Merz ist ein rhetorisches Talent, ob er gedenkt, dies auch auszuspielen, ist offen. Ebenso, ob er sagen wird, was er persönlich vorhat. Seine harsche Kritik nach der Thüringenwahl an der Kanzlerin („grottenschlecht“) und indirekt auch an Kramp-Karrenbauer fanden viele in der CDU überzogen. Er wolle auf dem Konvent keine Personaldiskussion anfachen, beschwichtigte er nun, sondern nur „einige wenige Anmerkungen“ machen.

Eine Kampfansage konnte Merz sich freilich nicht verkneifen – er plädiere dafür, auch die Basis an der Entscheidung über eine Kanzlerkandidatur zu beteiligen. Das sehen sechs Anträge von über 400 vor. Doch ein solches Vorgehen widerspricht dem, was Kramp-Karrenbauer möchte – sie will ihr Vorschlagsrecht behalten und die K-Frage erst Ende nächsten Jahres beraten. „Wenn wir einigermaßen bei Vernunft sind, werden wir auf dem Parteitag nicht über solche Fragen diskutieren“, so ein Vertrauter der Vorsitzenden.
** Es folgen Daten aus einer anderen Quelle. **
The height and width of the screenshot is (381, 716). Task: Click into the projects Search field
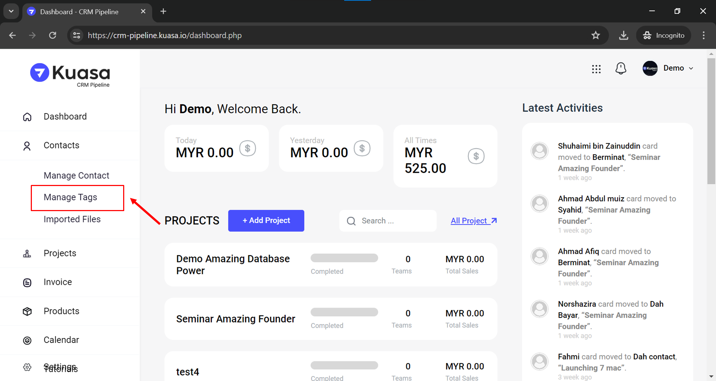(x=394, y=221)
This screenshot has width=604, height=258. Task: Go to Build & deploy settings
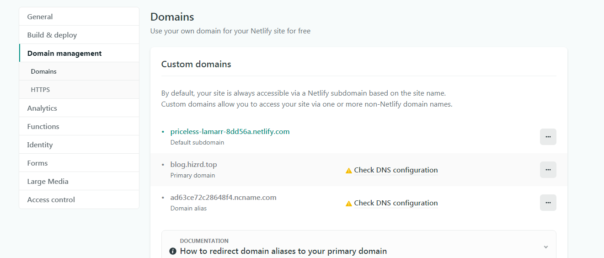point(52,35)
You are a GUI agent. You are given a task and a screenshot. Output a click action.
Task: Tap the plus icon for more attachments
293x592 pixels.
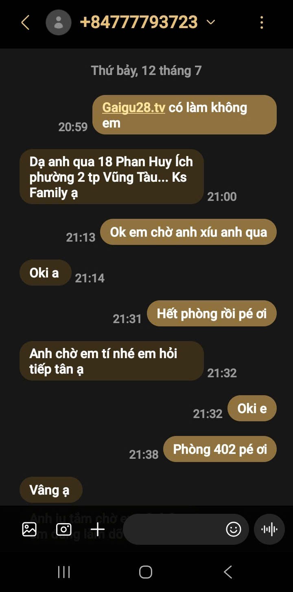coord(98,529)
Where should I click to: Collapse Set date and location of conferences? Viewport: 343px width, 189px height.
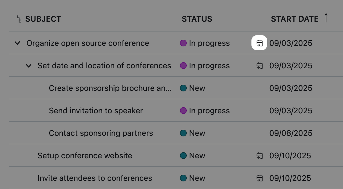[29, 66]
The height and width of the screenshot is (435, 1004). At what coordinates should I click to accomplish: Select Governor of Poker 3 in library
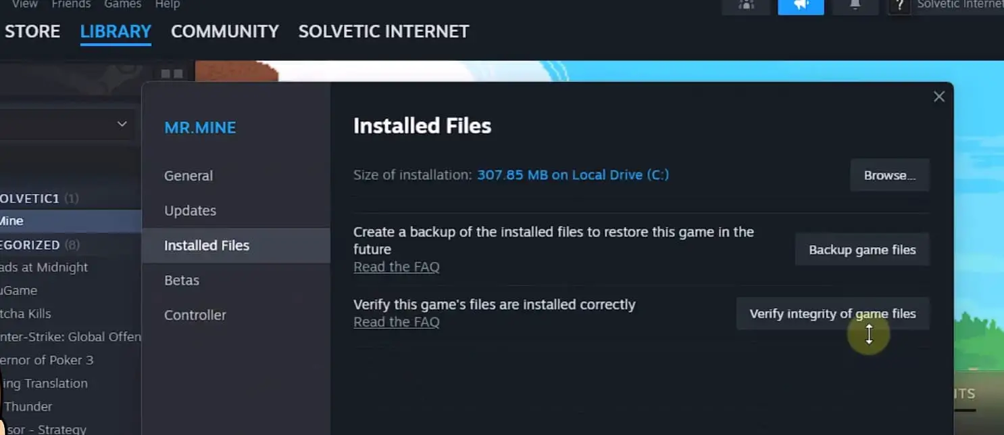pos(47,360)
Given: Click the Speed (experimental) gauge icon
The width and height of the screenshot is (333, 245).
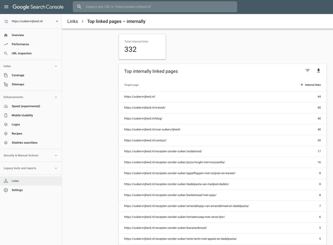Looking at the screenshot, I should (x=6, y=106).
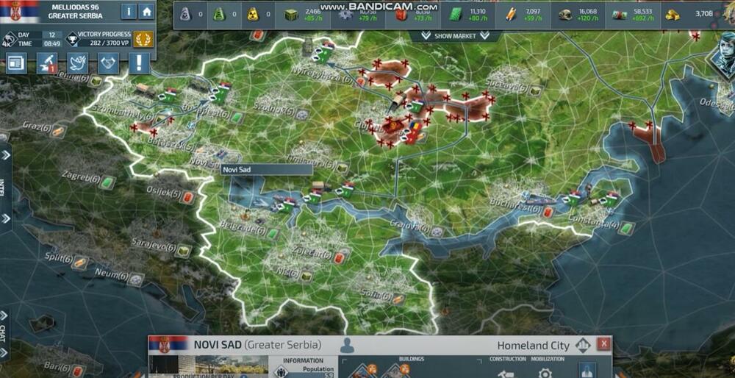Open the coalition handshake icon

(x=109, y=63)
Inhaltliche Weichenstellungen

Es könnte anders kommen. Sie habe mit Merz telefoniert, teilte AKK gestern mit. Auch freue sie sich auf seinen Beitrag, „denn diese Partei kann jeden klugen Klopf, jede konstruktive Stimme gebrauchen“. Alles in allem rechne sie mit einem „spannenden Arbeitsparteitag“, auf dem wichtige inhaltliche Weichen zur sozialen Marktwirtschaft, der Digitalisierung und für das neue Grundsatzprogramm der Union gestellt würden. Allerdings kann man auch über Inhalte Niederlagen oder Siege davontragen. Gestritten werden dürfte nicht nur über die Urwahl des Kanzlerkandidaten, sondern auch über eine Frauenquote für politische Ämter und Korrekturen am Groko-Kompromiss zur Grundrente. Zwei Anträge fordern zudem, den chinesischen Netzwerkausrüster Huawei vom 5G-Mobilfunkaufbau auszuschließen. AKK will das so kategorisch nicht. Da ist sie auf der Linie der Kanzlerin. Apropos Angela Merkel. Die Ex-Vorsitzende wird diesmal nur ein „Grußwort“ in ihrer Eigenschaft als Regierungschefin halten.